A. The salesman, I believe.

Q. All right. Now, concerning the performance of the warranty, were there any conferences you had with the salesman concerning who would perform that warranty?

A. Yes, sir. They said any authorized Volkswagen dealer could perform warranty work on the car.

Q. And did they indicate to you what you should do if you had any problems with the vehicle within that warranty period?

A. Yes, sir. They said ... take it to any Volkswagen--authorized Volkswagen dealer and they would correct the problem.

Several weeks later, Smith began to experience mechanical problems with the automobile. He took it first to another Volkswagen dealer and then to Griffin for repairs. Each time Smith took the automobile to Griffin, a Griffin employee would prepare a written repair order specifying the problem and the repair work completed. On each repair order, Griffin disclaimed all warranties, express or implied, on the products sold under the repair order and gave notice that any warranty on said products came from the manufacturer. Each repair order also contained the following statement: "We guarantee our service work for 6 mohths [sic] or 6000 miles, whichever comes first."

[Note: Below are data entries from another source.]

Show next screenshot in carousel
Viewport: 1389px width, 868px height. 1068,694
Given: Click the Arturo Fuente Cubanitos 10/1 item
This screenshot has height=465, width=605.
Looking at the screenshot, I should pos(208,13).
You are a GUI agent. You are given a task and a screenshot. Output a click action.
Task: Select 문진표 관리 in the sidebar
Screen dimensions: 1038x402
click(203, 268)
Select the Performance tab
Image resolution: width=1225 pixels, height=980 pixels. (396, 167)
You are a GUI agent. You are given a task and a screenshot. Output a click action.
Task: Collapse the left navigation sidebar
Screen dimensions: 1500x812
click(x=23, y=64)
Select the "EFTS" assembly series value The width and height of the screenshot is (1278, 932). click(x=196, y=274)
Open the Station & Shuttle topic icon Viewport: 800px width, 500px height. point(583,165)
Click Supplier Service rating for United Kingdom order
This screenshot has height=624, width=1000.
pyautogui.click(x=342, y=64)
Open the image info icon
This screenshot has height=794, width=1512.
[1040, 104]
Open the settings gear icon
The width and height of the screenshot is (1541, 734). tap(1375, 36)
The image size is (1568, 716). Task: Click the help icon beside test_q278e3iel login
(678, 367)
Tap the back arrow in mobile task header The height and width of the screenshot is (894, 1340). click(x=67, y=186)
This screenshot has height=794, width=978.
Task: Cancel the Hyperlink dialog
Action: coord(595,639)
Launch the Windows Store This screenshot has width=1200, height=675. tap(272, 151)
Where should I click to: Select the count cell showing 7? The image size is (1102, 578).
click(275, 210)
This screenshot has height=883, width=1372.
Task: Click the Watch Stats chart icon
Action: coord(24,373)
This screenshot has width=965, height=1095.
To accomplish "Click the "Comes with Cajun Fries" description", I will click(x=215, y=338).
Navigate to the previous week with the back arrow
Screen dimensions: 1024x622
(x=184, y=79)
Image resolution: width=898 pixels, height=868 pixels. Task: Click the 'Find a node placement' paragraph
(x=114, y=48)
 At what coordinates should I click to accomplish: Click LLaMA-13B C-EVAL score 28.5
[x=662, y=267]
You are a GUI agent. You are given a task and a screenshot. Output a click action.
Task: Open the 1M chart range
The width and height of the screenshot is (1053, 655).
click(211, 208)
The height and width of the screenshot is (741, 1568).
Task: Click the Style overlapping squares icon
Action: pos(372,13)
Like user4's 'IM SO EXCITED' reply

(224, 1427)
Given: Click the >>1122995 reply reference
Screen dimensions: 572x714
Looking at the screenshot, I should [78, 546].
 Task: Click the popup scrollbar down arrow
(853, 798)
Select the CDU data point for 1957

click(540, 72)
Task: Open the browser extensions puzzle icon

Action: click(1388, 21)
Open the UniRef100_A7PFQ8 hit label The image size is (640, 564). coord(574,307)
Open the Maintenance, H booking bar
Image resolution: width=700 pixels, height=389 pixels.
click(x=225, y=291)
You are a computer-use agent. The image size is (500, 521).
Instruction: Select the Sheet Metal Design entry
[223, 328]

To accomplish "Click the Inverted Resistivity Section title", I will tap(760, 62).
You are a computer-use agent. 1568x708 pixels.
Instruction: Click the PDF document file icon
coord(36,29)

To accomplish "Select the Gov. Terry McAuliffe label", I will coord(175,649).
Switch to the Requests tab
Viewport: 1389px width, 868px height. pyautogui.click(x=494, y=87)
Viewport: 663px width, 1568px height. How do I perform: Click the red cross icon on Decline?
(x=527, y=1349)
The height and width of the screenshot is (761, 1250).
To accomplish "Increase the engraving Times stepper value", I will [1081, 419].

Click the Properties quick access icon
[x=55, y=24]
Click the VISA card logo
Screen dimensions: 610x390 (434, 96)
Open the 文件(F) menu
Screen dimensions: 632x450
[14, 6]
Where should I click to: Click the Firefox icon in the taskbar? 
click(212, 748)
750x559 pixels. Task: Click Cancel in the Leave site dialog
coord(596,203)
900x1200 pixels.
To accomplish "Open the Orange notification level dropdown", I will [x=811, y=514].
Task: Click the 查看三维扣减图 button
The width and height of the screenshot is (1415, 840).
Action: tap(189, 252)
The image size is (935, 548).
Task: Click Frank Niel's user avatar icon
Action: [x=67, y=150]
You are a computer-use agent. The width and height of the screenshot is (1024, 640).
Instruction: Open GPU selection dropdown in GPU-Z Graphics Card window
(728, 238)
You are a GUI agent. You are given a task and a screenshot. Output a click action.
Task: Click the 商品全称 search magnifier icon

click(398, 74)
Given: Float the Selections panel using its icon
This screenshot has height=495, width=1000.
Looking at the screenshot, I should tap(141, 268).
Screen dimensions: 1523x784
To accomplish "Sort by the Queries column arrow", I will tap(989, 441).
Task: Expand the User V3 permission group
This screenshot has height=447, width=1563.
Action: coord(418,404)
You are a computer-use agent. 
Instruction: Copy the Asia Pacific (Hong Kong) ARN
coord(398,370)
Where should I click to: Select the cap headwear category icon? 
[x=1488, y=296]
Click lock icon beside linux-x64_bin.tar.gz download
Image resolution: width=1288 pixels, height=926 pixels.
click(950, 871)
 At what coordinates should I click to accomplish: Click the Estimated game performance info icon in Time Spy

After numerous repair efforts proved unsuccessful, Smith filed suit against Griffin, Volkswagen, and others. The suit resulted in a jury verdict against Volkswagen for breach of Volkswagen's warranties, and against Griffin on various theories, including revocation of acceptance pursuant to section 672.608, Florida Statutes.

Griffin argues that the trial court erred in denying its motion for a directed verdict on the count alleging Smith's right to revoke his acceptance. Section 672.608(1) provides:

The buyer may revoke his acceptance of a lot or commercial unit whose nonconformity substantially impairs its value to him if he has accepted it:

(a) On the reasonable assumption that its nonconformity would be cured and it has not been seasonably cured; or

(b) Without discovery of such nonconformity if his acceptance was reasonably induced either by the difficulty of discovery before acceptance or by the seller's assurances.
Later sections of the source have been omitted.